Some analysts believe immigration reform could get done, but probably not if the President Obama issues executive orders granting new protections for illegal immigrants in the lame duck session coming up. The Presidents post-election press conference this afternoon may provide a hint as to his flexibility on this and other issues.

Senator Murkowski is expected to become head of the Senate Energy Committee and will be a powerful force for energy policy reform for Alaska and other energy states. Approval of the XL Keystone pipeline, that sends 830,000 barrels of oil a day through the middle of the country to Gulf Coast refineries, is more likely. And the ban on crude oil exports may fall by the wayside.

While personal tax reform is unlikely, business tax reform is possible. The US corporate tax rate, at 35%, is one of the highest in the world.

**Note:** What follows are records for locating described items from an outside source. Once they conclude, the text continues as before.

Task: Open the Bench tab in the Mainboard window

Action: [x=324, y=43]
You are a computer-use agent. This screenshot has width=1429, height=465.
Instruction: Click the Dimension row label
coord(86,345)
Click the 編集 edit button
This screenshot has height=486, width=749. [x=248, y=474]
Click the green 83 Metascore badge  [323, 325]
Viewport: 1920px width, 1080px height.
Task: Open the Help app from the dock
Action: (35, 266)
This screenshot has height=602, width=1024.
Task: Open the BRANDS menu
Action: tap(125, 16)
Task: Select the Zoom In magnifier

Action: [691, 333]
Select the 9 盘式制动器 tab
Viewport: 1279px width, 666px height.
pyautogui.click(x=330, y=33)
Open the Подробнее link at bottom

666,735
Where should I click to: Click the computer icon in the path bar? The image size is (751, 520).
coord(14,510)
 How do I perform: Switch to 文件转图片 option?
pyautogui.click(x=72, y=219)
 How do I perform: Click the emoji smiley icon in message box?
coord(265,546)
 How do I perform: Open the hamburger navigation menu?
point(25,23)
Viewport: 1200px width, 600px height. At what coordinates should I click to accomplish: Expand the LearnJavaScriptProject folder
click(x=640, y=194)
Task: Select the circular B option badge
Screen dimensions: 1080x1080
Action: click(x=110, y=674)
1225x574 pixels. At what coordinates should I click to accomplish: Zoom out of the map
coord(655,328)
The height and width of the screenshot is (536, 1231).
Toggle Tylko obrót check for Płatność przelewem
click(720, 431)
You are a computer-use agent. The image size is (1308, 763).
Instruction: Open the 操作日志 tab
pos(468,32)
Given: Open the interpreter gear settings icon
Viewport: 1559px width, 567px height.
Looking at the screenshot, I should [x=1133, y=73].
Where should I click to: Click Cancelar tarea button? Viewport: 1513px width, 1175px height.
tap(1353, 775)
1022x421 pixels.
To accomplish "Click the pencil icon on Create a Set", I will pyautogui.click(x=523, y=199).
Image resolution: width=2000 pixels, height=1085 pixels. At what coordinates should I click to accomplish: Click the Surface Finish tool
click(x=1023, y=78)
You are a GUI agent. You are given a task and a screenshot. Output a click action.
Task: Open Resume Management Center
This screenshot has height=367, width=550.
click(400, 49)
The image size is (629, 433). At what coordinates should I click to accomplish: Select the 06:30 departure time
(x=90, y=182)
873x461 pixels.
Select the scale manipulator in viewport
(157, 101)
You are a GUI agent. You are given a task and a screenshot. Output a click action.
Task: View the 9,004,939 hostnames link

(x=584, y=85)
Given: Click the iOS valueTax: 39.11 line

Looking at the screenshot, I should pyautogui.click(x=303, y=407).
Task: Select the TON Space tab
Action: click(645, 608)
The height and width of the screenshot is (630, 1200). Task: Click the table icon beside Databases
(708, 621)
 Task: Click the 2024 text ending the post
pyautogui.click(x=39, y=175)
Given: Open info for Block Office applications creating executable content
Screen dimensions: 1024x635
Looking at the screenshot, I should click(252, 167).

A lower rate in return for closing loopholes and more infrastructure spending on roads and bridges might get done. There is support for removing the Obamacare tax on medical devices, which is very unpopular.

Trade legislation will probably get a boost with Republicans giving the President “fast track” authority to do deals with the European Union and Japan and 10 other economies in the Pacific Rim. That’s good for growth.

Some believe the financial sector may benefit. However, Wall Street is out of favor with Main Street. This would seem unlikely to us.

The entitlement reform can is also likely to be kicked down the road again given the sharp improvement in the federal budget deficit.

Historically stock markets have experienced a mild bounce after mid-term elections partly because of the removal of uncertainty. The next big hurdle is the debt ceiling in February where we will no doubt see much horse-trading and brinkmanship. So enjoy this brief respite while it lasts.

My name is Jeff Pantages. I am the CIO of Alaska Permanent Capital Management and I approve this message. (Hopefully that is the last time you will hear a version of that tag line – until 2016!)